Melkor's descent into evil happened long before even the creation of Arda, untold ages before, and so even in the very first pages of The Silmarillion he's already a terror -- but it seems clear that, buried in the mists of pre-Time, there was indeed a gradual descent from the Good. Sauron, in his turn, was slowly corrupted over uncountable ages of pre-Time by Morgoth, along with many other formerly good spirits (many of whom became Balrogs).

13 years ago @ Big Hollywood - The Order of Grace: Th... · 1 reply · +5 points

whiskyhangover says,
"I think you meant Saruman."

Ouch! Yes, that's a typo, one that stings like Sting.
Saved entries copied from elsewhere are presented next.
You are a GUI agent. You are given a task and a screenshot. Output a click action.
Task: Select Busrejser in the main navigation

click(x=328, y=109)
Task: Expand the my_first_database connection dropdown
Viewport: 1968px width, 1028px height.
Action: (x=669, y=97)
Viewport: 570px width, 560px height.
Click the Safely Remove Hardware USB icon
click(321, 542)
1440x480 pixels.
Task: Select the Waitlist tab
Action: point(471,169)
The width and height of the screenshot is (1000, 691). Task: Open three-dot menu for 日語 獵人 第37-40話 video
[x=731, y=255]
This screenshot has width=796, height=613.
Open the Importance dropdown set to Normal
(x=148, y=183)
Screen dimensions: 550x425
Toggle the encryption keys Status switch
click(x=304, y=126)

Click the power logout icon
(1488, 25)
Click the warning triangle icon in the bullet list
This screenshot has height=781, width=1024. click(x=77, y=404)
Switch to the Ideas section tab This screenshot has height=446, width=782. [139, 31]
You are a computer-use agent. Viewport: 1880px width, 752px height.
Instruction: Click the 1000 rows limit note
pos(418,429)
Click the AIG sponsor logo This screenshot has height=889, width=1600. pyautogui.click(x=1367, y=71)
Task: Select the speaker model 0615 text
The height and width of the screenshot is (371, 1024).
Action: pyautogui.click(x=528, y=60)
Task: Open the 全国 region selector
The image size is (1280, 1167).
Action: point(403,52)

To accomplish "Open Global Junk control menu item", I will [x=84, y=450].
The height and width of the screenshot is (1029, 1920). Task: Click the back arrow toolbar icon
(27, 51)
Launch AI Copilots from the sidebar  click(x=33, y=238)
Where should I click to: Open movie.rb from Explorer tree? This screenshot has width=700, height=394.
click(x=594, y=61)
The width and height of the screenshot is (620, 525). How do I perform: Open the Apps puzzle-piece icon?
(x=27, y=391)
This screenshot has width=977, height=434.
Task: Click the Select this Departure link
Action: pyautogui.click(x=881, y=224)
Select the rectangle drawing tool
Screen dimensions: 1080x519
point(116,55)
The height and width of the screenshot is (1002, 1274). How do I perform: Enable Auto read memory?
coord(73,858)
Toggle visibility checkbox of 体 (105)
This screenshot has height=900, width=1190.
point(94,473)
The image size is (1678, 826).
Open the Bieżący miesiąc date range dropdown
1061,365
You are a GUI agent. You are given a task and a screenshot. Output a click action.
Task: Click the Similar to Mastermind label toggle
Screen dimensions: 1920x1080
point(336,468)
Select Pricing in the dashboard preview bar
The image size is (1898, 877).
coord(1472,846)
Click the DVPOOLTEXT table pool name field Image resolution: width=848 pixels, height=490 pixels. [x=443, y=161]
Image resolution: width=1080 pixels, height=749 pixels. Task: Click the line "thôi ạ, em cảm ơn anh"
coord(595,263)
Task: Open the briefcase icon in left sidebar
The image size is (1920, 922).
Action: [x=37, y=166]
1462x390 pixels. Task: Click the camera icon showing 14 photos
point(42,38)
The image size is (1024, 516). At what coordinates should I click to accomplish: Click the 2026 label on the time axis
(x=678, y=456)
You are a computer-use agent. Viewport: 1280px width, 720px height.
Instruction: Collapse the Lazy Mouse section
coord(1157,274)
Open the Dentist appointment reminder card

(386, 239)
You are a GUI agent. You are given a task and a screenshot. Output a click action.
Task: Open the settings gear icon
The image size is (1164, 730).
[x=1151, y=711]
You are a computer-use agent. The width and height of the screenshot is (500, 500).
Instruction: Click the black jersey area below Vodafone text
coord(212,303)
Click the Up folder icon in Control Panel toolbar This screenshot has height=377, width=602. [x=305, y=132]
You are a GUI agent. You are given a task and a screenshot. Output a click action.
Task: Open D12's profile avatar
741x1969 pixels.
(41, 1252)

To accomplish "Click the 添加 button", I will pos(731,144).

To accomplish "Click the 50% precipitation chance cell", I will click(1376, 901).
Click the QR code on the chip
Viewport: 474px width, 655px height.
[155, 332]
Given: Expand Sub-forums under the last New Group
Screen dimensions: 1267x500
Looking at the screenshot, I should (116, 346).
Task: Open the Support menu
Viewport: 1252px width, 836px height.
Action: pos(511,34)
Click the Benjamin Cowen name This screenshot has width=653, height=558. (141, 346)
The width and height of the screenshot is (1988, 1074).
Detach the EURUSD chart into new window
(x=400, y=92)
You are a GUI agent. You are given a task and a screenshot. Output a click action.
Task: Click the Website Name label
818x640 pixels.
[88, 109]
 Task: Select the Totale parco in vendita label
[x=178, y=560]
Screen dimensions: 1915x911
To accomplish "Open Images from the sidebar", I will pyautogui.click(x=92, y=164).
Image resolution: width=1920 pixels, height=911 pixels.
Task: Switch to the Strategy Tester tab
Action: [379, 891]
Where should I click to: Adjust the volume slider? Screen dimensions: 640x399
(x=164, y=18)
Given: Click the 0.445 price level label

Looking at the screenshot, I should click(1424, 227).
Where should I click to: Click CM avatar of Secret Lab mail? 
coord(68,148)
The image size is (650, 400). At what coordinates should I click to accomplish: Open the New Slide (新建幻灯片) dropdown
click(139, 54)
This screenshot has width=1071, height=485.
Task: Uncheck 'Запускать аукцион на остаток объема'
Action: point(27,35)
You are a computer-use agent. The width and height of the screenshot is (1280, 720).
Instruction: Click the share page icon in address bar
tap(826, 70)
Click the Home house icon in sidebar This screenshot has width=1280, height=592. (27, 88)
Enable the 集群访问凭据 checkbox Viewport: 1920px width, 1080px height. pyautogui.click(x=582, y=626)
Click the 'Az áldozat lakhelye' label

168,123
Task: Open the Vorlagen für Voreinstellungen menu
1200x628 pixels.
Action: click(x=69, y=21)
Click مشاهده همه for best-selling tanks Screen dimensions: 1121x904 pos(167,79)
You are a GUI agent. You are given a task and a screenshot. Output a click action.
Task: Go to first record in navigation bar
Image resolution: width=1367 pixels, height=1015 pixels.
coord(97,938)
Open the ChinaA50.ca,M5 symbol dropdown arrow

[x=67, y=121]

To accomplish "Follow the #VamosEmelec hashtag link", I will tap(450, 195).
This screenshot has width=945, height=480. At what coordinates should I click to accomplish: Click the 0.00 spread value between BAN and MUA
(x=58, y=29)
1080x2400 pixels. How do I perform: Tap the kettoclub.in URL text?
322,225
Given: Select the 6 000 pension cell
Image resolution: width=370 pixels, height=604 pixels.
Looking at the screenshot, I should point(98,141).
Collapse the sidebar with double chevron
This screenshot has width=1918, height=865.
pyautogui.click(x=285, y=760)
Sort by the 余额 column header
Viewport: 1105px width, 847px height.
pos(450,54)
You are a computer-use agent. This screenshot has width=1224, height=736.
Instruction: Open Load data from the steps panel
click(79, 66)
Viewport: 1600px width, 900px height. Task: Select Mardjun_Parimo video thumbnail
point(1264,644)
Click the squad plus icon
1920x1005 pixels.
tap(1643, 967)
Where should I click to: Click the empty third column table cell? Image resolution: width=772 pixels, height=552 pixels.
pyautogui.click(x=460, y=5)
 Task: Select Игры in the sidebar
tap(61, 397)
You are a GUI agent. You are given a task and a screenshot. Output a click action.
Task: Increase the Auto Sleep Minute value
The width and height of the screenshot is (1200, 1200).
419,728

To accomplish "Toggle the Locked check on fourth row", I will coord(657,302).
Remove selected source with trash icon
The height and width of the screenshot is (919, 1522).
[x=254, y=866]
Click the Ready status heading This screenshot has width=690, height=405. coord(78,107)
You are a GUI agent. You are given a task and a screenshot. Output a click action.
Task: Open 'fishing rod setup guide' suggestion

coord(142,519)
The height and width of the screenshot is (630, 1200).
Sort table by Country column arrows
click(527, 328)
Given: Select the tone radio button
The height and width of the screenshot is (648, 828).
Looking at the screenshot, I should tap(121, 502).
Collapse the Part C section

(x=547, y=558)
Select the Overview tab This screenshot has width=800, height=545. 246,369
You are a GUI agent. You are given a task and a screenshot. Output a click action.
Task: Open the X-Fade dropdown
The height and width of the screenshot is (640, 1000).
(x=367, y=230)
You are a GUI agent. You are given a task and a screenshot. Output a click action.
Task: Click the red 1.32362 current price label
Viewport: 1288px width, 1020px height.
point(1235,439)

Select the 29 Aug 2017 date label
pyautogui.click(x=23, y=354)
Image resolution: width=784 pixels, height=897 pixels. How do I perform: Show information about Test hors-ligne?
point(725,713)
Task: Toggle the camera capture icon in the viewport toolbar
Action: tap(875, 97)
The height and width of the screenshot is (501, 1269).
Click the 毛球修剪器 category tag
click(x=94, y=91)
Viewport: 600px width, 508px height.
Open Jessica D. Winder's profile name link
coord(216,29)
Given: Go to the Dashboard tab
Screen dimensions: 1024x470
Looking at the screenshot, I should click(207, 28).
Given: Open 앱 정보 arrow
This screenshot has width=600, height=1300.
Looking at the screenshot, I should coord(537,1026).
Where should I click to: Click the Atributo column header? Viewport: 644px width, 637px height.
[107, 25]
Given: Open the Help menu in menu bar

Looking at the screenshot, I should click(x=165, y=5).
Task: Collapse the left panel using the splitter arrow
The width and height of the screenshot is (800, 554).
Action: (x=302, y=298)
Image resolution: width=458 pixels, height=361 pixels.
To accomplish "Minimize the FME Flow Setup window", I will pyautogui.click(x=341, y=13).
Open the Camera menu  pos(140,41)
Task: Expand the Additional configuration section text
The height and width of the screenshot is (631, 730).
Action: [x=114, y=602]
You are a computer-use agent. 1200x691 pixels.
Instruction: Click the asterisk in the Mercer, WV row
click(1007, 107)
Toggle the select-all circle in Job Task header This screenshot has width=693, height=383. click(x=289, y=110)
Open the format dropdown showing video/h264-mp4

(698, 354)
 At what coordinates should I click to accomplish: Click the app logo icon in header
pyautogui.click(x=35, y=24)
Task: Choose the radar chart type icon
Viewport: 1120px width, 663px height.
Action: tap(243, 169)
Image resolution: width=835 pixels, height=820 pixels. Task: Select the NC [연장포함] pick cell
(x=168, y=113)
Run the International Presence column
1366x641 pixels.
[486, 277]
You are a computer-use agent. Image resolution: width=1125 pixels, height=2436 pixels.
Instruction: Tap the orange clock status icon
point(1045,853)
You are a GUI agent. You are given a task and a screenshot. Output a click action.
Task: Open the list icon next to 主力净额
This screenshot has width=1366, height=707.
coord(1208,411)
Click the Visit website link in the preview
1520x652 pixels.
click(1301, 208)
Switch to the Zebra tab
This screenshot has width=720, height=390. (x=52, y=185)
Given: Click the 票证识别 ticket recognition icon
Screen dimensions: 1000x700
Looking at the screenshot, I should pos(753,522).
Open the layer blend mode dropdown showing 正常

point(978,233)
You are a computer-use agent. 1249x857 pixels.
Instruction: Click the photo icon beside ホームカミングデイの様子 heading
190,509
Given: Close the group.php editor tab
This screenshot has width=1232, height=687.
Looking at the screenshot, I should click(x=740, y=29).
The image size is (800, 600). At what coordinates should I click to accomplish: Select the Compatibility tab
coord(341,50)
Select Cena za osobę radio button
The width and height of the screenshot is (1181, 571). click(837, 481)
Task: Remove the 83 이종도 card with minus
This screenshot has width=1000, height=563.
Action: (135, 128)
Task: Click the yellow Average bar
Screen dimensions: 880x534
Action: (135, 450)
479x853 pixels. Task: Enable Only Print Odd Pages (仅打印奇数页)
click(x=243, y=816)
Thanks for bringing it to my attention.

13 years ago @ Big Hollywood - The Order of Grace: Th... · 1 reply · +6 points

Stephen_Tilson says,
"But surely "not born into the Church" would've been clearer, no?"

Yes, it would have, and I'm always grateful for stylistic and contextual suggestions of this sort, as they make me a little more careful (and hence clearer) the next time.

13 years ago @ Big Hollywood - Countdown to the Oscar... · 0 replies · +1 points

filmklassik says,
"Leo would you please provide a link to your Bob Hope article."

Don't have a Bob Hope article -- I said "Buster Keaton," who I wrote about in re: him vs Chaplin here:
http://tinyurl.com/64685l2

I do mention Hope and the way NBC squandered his troop-loving legacy here:
http://tinyurl.com/q6uyu7

13 years ago @ Big Hollywood - Countdown to the Oscar... · 0 replies · +5 points

Davecat84 says,
"Donna Reed not being a dupe doesn't square with her organizing efforts against US involvement in the Vietnam War. Does that elevate her to Jane Fonda status or is she just anti-war? I say Reed was a commie."

Nah, she was more of a typical pacifist. Big diff from commie.